Когда правитель скрылся из вида, Мак ан Дав издал глубокий заунывный стон.

— Охо-хо! — вздохнул он. — Охохонюшки-хо-хо[112]!

— Тебе больно, мил человек? — спросил его человек, завязавший обутку.

— Вовсе нет, — ответил Мак ан Дав.

— Что же ты так воешь, словно побитая собака, мил человек?

— Иди отсюда, — ответил Мак ан Дав, — проваливай, плосколицый прохиндей.

— Не осталось в этом краю вежливости, — вздохнул незнакомец, отошел на некоторое расстояние, бросил оттуда камешек в Мак ан Дава и попал ему в нос.


Глава XV

На дороге уже не было так многолюдно, как раньше. В какие-то моменты по ней приходило только несколько путников, а в другие вообще никого не было видно.

Затем на дороге появились двое мужчин, то были церковники.

— Никогда не видал я таких облачений, — заметил Мак ан Дав.

— Даже если и так, — ответил Монган, — тут их полно. Это люди, не верящие в наших богов, — добавил он.

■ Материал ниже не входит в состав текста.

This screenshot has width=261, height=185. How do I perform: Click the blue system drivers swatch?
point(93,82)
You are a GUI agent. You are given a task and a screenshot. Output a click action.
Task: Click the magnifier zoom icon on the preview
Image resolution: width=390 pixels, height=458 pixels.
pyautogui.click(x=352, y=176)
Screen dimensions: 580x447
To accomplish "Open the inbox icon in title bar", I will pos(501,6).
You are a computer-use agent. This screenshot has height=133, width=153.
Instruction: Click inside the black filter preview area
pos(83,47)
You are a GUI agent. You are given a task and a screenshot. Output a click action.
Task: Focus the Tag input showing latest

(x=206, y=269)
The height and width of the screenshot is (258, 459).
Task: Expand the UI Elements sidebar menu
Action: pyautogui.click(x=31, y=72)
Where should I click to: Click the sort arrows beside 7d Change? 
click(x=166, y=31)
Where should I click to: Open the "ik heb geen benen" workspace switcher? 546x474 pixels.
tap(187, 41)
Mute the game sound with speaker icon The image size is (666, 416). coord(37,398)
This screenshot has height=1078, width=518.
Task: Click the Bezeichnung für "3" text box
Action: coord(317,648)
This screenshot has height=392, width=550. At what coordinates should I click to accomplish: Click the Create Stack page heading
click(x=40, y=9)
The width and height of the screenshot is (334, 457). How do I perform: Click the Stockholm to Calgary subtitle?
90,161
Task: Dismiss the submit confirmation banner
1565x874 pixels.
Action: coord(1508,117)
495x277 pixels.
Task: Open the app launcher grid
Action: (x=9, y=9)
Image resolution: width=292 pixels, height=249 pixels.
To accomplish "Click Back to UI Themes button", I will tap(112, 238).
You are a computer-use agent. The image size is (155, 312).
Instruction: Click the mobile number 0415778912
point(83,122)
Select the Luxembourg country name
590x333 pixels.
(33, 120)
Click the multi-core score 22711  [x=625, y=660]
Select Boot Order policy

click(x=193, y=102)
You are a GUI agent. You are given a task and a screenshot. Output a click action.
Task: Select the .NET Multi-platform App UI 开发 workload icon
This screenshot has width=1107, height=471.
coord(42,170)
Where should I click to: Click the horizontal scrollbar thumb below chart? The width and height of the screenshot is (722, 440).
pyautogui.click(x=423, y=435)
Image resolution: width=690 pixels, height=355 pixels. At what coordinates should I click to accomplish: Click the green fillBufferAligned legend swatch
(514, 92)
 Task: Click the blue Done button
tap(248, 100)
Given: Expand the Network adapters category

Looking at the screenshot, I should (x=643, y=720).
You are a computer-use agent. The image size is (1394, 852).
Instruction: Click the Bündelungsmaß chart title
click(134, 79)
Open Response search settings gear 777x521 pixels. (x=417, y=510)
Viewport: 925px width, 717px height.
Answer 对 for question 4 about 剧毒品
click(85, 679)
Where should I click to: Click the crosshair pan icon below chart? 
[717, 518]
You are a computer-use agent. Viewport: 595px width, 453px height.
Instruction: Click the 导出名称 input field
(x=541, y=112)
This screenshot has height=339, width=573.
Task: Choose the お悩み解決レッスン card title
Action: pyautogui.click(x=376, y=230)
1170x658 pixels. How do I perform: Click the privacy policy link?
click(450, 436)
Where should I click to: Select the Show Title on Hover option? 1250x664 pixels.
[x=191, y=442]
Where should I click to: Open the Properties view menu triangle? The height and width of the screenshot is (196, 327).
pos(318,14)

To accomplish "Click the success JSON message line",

— Неужто? — возмутился Мак ан Дав. — Негодяи! — добавил он. — Что бы сказал на это Мананн…

— Тот, кто несет перед собой большущую книгу, — это Тибра-де. Он жрец Келл-Камана и главный из них.

— Точно, точно! — молвил Мак ан Дав. — А тот, что сзади, должно быть, служка; вон что-то тащит за спиной.

Церковники бормотали свои молитвы, и Мак ан Дав удивился этому.

— Что это они делают? — спросил он.

— Читают.

— Точно, так и есть, — сказал Мак ан Дав. — Не могу разобрать ни слова на их языке, кроме того, что человек позади говорит «аминь, аминь» каждый раз, когда человек впереди покряхтывает. И они совсем не любят наших богов! — воскликнул Мак ан Дав.

— Не любят, — подтвердил Монган.

— Подшути над ними, хозяин, — предложил Мак ан Дав. Монган согласился разыграть священников.

Посмотрел на них недолго пристально, а потом махнул им рукой.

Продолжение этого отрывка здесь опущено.